2016 play by Nick Payne

Elegy is a 2016 British play by Nick Payne.

Elegy had its world premiere production at the Donmar Warehouse, London with an official opening night on 27 April 2016, following previews from 21 April. Its limited run concluded on 18 June 2016. Josie Rourke directed the production, which starred Zoë Wanamaker as Lorna, Barbara Flynn as Carrie and Nina Sosanya as Miriam.

The play was nominated for the 2017 Laurence Olivier Award for Best New Play.

==Plot==
In the near future, radical and unprecedented advances in medical science lead to the possibility of augmenting and extending life. Lorna has had surgery to eliminate a brain disease. However, she loses her memory and does not recognize her partner Carrie when they meet after 20 years. In flashbacks, the two are seen during their relationship. Lorna's doctor Miriam is conflicted about the treatment.

==Critical reception==
The Guardian reviewer said: "Payne probes the moral consequences of scientific progress. At its most moving, the play poses the question of whether love, like religious faith, is a conscious state of mind that can be eradicated: much of the play’s anguish derives from Lorna’s post-op indifference to the devoted Carrie. But, while the play airs big issues such as whether medical advance undercuts the notion of fixed identity, it works because we care deeply about the people."

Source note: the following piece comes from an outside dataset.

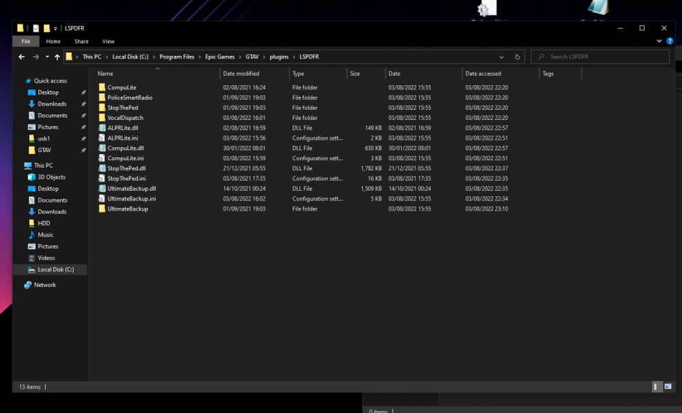
Task: Navigate to Epic Games in the breadcrumb path
Action: (x=221, y=57)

The Independent reviewer concluded with: "As always with Payne, the structure feels musical – an impression amplified here with repeated extracts from the elegiac poetry of Douglas Dunn and Christopher Reid and by the pointed symbolism of the design. In a glass case, there's a dead, lightning-riven oak tree that's periodically engulfed by fog. Never resorting to sentimentality or melodrama, this is an emotionally gruelling but richly rewarding 75 minutes."